Au cours des 15 dernières années, de nombreuses discussions ont porté sur l’approvisionnement responsable en minerais, en particulier pour l’or et les minerais 3T (étain, tantale et tungstène). Des milliards ont été investis dans des projets pilotes et des systèmes d’approvisionnement responsables. Les résultats ont été variés. Il serait imprudent de ne pas tenir compte des enseignements tirés, des stratégies efficaces et des pièges à éviter, tant pour le commerce des diamants que pour les discussions naissantes sur l’approvisionnement responsable en minerais critiques. Il est impératif de démanteler les barrières entre les plateformes et les secteurs.

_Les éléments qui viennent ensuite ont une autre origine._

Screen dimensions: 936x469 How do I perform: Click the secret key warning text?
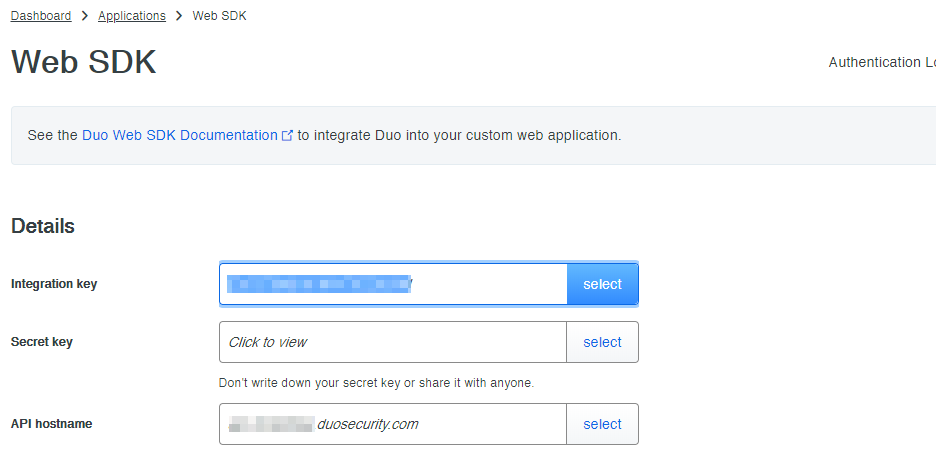(376, 383)
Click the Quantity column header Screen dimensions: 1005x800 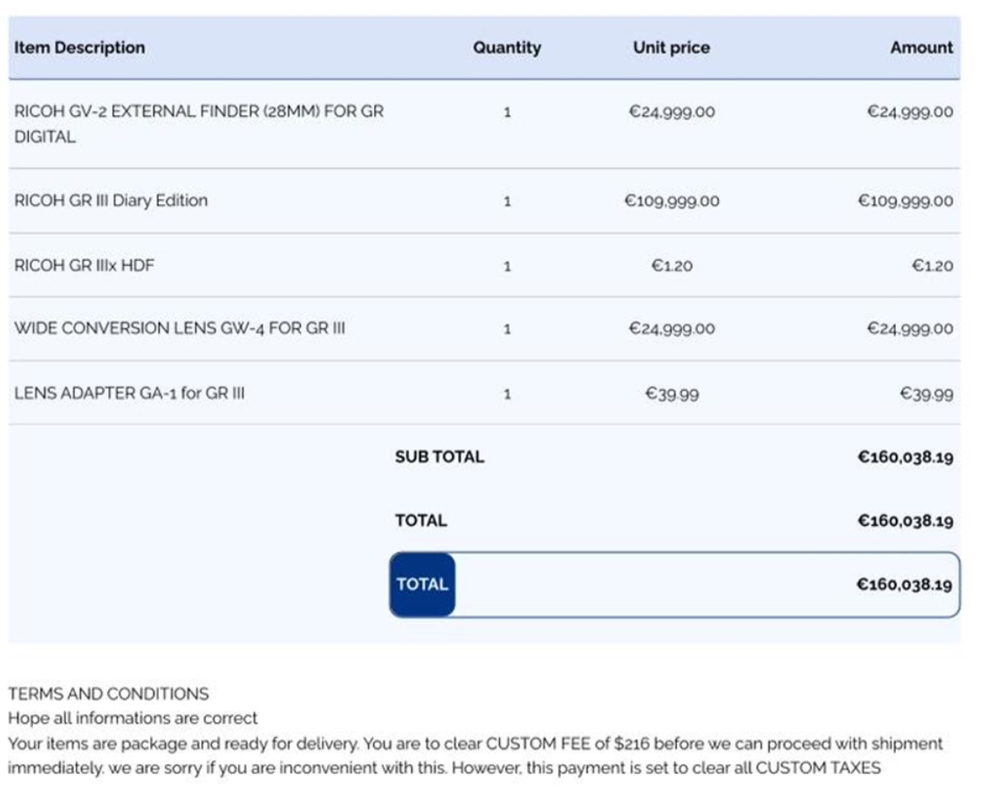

Un effort concerté est nécessaire pour engager un dialogue ciblé sur les mesures à prendre pour atténuer les effets néfastes de l’exploitation minière, tout en s’efforçant de tirer parti de son potentiel pour promouvoir la paix et le développement. Il est essentiel de faire preuve d’ouverture, d’humilité et de transparence en ce qui concerne les attentes à l’égard des systèmes d’approvisionnement responsable. Ni les initiatives telles que le Processus de Kimberley, ni l’autorégulation de l’industrie ne peuvent à elles seules garantir la paix et le développement durable. Ils doivent être intégrés dans une stratégie globale d’efforts et d’initiatives visant à obtenir des effets positifs plus larges.